Their "main benchmark"? Stop making things up. It's no more than tragic fanboy addled fraud at this point.
That three-year old press-release refers to SINGLE CORE Geekbench and not the defective multicore version that doesn't scale with core counts. Given AMD's main USP is core counts it would be an... unusual choice.
AMD marketing uses every other product under the sun too (no doubt whatever gives the better looking numbers)... including Passmark e.g. it's on this Halo Strix page:
https://www.amd.com/en/products/processors/ai-pc-portfolio-l...
So I guess that means Passmark is "endorsed" by AMD too eh?
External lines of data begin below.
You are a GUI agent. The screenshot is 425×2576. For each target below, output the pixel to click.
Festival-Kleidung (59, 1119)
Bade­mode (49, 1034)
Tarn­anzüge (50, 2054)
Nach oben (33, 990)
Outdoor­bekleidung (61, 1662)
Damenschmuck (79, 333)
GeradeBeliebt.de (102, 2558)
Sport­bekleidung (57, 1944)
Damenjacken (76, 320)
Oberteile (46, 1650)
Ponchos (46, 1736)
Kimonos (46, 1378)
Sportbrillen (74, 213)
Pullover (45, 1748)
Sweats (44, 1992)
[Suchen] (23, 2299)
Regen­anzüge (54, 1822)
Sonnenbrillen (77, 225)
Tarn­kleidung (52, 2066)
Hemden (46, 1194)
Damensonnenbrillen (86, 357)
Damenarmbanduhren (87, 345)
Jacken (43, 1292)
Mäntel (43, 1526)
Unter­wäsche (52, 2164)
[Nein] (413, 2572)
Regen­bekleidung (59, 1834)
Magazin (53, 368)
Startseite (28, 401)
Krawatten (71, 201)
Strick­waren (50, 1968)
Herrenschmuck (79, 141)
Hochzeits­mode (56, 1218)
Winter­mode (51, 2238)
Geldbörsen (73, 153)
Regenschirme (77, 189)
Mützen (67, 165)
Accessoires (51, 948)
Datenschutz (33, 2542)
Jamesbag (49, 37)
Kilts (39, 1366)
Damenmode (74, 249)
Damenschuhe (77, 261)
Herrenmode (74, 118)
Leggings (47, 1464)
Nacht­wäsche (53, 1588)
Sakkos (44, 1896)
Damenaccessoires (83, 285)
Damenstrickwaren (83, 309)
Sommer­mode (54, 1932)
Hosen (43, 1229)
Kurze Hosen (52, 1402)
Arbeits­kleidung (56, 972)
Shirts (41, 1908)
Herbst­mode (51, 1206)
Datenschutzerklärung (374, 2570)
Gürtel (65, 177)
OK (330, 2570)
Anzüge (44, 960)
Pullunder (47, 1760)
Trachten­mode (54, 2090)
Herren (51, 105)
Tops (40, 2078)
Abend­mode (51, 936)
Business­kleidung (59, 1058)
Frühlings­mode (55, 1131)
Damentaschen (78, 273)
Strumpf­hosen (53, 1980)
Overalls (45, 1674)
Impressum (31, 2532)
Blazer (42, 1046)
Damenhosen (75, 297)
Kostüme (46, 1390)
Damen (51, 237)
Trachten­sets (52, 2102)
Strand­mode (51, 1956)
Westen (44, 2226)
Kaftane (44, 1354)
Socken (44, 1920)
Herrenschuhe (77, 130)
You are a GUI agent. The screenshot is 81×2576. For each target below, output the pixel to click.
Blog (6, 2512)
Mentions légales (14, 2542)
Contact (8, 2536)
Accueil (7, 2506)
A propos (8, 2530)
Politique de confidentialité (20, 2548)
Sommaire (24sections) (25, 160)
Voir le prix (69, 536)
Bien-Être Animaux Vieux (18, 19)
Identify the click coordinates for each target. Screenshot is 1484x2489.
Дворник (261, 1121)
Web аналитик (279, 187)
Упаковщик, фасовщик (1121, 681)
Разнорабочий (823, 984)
Neat.
The industry has moved past Passmark because it does not correlate to actual real world performance.
The standard is SPEC, which correlates with with Geekbench.
https://medium.com/silicon-reimagined/performance-delivered-...
Every time there is a discussion on Apple Silicon, some uninformed person always brings up Passmark, which is completely outdated.
Enough. You don't know what you are talking about.
What's with posting 5 year old medium articles about a different version of Geekbench? Geekbench 5 had different multicore scaling so if you want to argue that version was so great then you are also arguing against Geekbench 6 because they don't even match.
https://www.servethehome.com/a-reminder-that-geekbench-6-is-...
"AMD Ryzen Threadripper 3995WX, a huge 64 core/ 128 thread part, was performing at only 3-4x the rate of an Intel D-1718T quad-core part, even despite the fact it had 16x the core count and lots of other features."
"With the transition from Geekbench 5 to Geekbench 6, the focus of the Primate Labs team shifted to smaller CPUs"
GB6 measures MT the way most consumer applications use MT. GB5 was embarrassingly parallel. It reflects real world usage more.